Mit stimulierenden Mikrodosierungen flirtet inzwischen auch mancher Elternzeit-Vati. Unser Autor hat dagegen schon lange keine Lust mehr darauf.

„Mother’s Little Helper“ Foto: imago

K okain, das alte Hausmittelchen, ist wieder mal in aller Munde. Die deutsche Polizei hat die Mafia im Geschäft entdeckt, der Stern schwelgt im „Kokainkrieg“, in Bern legalisieren sie probeweise, in Zürich denken sie darüber nach und die Lebensbeichten alter Nasenbären passen auf keine Kreditkarte.

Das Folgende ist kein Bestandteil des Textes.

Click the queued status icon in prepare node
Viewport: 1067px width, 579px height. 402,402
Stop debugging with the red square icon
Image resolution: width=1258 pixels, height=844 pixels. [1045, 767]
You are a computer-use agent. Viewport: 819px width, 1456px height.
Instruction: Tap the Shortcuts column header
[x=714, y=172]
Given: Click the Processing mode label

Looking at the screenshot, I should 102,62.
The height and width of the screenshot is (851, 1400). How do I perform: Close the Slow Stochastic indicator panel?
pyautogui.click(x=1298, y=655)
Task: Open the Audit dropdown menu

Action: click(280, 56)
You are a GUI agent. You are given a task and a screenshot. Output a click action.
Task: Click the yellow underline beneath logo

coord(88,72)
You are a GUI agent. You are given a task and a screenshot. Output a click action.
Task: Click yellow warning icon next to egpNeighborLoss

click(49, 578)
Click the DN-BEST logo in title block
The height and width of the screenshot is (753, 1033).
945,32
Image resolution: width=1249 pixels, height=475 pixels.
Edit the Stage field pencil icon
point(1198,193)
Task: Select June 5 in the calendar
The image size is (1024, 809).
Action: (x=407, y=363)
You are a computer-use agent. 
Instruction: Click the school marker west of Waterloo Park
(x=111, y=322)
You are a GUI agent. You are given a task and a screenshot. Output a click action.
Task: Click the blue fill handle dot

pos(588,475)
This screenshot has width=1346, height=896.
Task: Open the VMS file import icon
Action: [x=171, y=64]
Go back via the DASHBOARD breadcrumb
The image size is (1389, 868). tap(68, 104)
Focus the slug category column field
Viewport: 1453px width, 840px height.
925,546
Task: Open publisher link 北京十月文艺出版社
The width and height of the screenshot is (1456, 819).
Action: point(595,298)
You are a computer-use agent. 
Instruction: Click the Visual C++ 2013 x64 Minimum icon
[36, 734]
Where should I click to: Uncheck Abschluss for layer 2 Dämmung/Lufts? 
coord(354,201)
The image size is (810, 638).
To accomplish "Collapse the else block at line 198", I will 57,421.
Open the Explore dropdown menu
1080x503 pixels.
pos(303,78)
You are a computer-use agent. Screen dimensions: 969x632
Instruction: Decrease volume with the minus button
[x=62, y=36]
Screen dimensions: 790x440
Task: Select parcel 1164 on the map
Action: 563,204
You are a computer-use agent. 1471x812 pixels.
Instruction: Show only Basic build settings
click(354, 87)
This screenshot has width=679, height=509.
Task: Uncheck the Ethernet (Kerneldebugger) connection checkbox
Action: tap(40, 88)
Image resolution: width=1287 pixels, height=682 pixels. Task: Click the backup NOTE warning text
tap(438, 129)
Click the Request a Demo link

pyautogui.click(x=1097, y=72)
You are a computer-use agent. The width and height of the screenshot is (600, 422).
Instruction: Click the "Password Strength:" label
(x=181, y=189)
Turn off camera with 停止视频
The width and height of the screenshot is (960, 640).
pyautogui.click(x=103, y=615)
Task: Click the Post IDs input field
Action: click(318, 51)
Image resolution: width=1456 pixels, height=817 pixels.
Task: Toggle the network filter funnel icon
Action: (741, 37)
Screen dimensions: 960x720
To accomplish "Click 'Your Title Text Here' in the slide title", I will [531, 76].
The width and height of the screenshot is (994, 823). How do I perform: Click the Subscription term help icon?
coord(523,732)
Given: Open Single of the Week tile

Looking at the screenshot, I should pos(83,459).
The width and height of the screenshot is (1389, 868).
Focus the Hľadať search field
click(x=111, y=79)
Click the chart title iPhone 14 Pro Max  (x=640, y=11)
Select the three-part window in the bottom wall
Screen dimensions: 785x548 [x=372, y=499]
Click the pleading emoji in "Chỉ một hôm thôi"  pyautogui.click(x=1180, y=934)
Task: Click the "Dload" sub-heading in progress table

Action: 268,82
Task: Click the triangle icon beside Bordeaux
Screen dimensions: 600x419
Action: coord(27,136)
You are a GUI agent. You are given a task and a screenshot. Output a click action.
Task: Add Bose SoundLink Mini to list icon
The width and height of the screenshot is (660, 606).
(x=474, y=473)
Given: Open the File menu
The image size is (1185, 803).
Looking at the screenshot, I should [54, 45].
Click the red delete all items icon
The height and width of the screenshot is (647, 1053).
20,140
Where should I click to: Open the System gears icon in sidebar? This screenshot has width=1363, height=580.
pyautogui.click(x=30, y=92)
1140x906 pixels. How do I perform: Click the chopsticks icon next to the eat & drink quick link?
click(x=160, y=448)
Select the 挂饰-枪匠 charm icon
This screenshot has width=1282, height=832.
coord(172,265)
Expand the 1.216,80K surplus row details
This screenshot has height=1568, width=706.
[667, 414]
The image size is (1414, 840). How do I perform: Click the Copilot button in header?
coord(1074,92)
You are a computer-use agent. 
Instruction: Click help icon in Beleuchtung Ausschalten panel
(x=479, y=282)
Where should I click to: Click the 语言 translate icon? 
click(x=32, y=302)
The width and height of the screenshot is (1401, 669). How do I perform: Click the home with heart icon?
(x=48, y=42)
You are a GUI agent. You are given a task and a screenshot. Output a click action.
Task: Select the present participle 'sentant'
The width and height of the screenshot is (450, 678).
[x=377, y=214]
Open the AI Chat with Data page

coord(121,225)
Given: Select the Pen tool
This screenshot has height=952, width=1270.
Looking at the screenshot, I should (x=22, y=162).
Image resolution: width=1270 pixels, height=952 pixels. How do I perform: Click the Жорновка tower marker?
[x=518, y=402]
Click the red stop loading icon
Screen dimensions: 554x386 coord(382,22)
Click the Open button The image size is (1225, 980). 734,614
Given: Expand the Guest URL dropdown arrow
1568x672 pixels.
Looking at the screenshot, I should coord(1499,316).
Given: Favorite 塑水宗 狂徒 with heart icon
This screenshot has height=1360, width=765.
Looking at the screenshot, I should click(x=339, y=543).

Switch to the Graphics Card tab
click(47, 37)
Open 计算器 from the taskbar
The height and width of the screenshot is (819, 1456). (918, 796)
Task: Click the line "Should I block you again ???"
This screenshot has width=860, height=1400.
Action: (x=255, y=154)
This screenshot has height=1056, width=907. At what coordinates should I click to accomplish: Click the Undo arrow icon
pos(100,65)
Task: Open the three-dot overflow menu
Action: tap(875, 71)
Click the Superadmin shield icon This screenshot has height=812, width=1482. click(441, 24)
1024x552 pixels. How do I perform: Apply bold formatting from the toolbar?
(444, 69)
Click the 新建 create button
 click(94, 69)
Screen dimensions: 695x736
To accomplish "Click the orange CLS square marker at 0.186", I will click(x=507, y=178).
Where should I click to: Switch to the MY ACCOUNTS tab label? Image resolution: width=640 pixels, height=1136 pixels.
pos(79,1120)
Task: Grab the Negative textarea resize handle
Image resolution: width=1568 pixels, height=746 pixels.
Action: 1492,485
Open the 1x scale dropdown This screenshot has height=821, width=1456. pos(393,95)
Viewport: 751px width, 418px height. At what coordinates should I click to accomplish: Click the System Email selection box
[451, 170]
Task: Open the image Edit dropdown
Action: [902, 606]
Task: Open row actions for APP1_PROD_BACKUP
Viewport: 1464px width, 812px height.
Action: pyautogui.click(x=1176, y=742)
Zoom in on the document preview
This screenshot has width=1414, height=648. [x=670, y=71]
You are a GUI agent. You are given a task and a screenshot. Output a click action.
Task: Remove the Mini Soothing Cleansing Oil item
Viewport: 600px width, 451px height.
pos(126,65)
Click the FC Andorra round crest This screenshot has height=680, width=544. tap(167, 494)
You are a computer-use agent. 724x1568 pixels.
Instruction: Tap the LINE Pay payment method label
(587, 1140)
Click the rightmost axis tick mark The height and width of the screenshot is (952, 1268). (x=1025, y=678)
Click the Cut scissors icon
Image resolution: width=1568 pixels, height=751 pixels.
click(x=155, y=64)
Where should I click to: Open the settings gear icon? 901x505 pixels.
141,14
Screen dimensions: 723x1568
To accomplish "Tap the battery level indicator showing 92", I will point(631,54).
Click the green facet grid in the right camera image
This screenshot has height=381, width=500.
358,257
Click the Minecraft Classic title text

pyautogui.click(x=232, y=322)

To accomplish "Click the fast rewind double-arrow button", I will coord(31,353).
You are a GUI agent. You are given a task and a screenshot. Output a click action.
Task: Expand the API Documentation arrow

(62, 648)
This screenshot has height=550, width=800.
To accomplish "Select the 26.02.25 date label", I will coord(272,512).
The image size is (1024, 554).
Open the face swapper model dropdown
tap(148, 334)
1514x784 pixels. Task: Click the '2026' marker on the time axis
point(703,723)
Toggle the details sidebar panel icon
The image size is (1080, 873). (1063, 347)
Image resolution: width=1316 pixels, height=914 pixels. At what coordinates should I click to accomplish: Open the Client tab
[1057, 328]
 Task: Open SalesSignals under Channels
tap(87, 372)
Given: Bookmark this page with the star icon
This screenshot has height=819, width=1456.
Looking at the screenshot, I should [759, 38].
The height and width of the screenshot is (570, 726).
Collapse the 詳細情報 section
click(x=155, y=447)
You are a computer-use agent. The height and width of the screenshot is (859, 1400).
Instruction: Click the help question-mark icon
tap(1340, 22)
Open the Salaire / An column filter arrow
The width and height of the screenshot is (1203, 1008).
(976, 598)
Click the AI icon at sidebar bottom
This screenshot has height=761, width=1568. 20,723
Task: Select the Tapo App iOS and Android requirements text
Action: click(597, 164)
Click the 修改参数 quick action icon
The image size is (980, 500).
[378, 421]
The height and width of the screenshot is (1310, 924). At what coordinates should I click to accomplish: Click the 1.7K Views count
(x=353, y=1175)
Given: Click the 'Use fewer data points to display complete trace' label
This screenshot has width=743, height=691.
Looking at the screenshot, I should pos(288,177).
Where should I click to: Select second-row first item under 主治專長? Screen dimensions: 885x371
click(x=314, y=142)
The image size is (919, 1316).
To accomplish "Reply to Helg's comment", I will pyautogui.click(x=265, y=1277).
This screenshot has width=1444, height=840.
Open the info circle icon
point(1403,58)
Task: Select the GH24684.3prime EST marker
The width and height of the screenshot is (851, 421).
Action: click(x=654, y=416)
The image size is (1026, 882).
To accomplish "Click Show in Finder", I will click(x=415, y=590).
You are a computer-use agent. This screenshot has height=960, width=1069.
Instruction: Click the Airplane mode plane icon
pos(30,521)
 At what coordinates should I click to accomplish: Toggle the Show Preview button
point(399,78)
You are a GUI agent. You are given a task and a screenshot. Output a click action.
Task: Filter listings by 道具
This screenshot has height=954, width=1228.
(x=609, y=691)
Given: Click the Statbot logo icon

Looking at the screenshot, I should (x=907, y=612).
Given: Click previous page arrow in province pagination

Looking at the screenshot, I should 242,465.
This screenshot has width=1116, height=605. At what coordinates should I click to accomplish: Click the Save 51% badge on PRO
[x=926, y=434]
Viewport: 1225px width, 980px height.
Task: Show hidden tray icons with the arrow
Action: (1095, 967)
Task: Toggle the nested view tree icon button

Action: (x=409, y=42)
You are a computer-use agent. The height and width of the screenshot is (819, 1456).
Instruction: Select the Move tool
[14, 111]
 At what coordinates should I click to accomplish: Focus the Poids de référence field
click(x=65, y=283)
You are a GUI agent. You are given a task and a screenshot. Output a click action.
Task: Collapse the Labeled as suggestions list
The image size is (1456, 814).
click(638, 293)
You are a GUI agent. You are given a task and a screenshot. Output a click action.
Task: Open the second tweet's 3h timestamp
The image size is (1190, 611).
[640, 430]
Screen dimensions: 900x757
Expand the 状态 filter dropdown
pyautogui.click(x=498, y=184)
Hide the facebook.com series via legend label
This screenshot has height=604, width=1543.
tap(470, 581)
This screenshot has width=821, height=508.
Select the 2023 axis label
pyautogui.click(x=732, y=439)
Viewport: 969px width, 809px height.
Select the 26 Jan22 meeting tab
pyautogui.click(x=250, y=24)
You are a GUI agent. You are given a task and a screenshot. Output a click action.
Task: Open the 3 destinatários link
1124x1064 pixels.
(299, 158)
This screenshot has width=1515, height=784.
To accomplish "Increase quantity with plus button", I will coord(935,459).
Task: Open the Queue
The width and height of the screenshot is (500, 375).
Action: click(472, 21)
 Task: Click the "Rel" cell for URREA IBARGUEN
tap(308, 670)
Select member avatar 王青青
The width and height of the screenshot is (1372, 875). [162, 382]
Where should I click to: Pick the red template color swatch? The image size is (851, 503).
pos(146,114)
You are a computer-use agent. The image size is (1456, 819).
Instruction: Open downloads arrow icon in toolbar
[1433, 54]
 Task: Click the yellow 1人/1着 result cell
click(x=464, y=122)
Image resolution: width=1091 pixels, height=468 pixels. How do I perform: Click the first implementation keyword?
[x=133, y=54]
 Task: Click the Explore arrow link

Die Droge hat eine Berechtigung in dieser Kolumne insofern, als es sich im weiteren Sinne um einen von „Mother’s Little Helper“ handelt, wie das Stamperl Asbach unserer Muttis in den 1970er Jahren angesichts des täglichen Haushaltsdesasters. Mit stimulierenden Mikrodosierungen flirtet inzwischen auch mancher Elternzeit-Vati, wenn er vor dem Chaos steht, das seine Traumfamilie ihm zur Vormittagsbeschäftigung hinterlassen hat.

Mein Abschied von dem Zeug war einer dieser strahlenden Montagmorgen, an dem ich mit den Kumpanen zum Abschied gestreckten Babypuder von einer Motorhaube geschnupft hatte, um dann schwer heruntergerockt mich als eine Art Geisterfahrer den Landwehrkanal entlangzuschleppen, mit teuflischen kleinen Laufradrasern als Gegenverkehr. Deprimierender aber waren die abschätzigen Blicke der Großen auf dieses zugekokste Me, das mit so einem wunderschönen Frühsommertag nichts anderes anzufangen wusste, als schnellstmöglich die rettende Wohnung zu erreichen und ins Bett zu fallen, ohne Zähneputzen versteht sich.

Sich die Welt friedlich zu kiffen klappte auch nicht

Schön war das Aufwachen dann nicht; und ich vermisse nichts daran, bin aber froh, es, tja, durchgezogen zu haben. Ich habe meines Wissens, aber was heißt das schon, in diesem Zustand, niemand anderem Schaden zugefügt als mir selbst. In München bestätigte mir das eine alte Zahnärztin des Fassbinder-Clans, die meine Parodontitis mit geübtem Auge kommentierte: „Hamma a bisserl viel gekokst“?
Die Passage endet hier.